Ils ont relevé « un manque d'alignement entre les pratiques observées par les enseignants et celles mises en évidence lors des ateliers de travail » [traduction] (p.126). Finalement, moins de 14% du temps était réellement dévolu aux tâches centrées sur l’apprenant et

aligné avec la pédagogie promulguée par le projet. Le reste du temps, l’enseignant restait dans une posture d’enseignement directif. Par contre, ils ont relevé une certaine

conscience des enseignants à ne pas avoir atteint leur objectif pédagogique et des pistes d’améliorations possibles. Un des décalages notables a été que les enseignants pensaient la moitié du temps avoir une posture centrée sur l’apprenant en leur offrant des conditions de manipuler du matériel, alors qu’ils fournissaient des directives explicites. Ils relèvent aussi qu’une partie des individus ne s’est pas engagée dans ces pratiques actives alors qu’une autre s’est concentrée sur ses actions sans interroger sa posture qui restait directive. Ils ont également pointé du doigt l’environnement scolaire, notamment pour maintenir l’ordre dans la classe (élèves à besoin particulier, problèmes de comportement).

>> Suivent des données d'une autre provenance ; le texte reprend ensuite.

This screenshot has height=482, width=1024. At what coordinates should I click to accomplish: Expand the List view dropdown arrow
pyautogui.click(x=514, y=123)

Ce glissement lors de la pratique en classe aurait plusieurs causes. D’une part, la structure historique de l’école. D’après Houssaye (2014), « c’est dans la première moitié du XXe siècle que tout s'est joué. Les progressistes administratifs ont écrasé les progressistes pédagogiques » (p.29). Dans ces conditions, seuls les plus téméraires ont réussi à articuler pédagogie centrée sur l'élève et école centrée sur l'enseignant ; dépendamment des impératifs du quotidien sur lequel nous nous attarderons dans les chapitres à venir. Il s’agit surtout d’appréhensions, parce que les enseignants « craignent que le temps

d’apprentissage soit trop long et que les problèmes organisationnels (gestion de la classe, temps de préparation et complexification de la tâche de l’enseignant) soient

insurmontables » (Delémont, 2006, p. 11) et de retour à la sécurité d’un cours magistral qui

« sert de filet de sécurité si le dialogue ne prend pas, s'il faut accélérer par rapport au programme ou s'il faut tenir une classe difficile » (Houssaye, 2014, p. 33).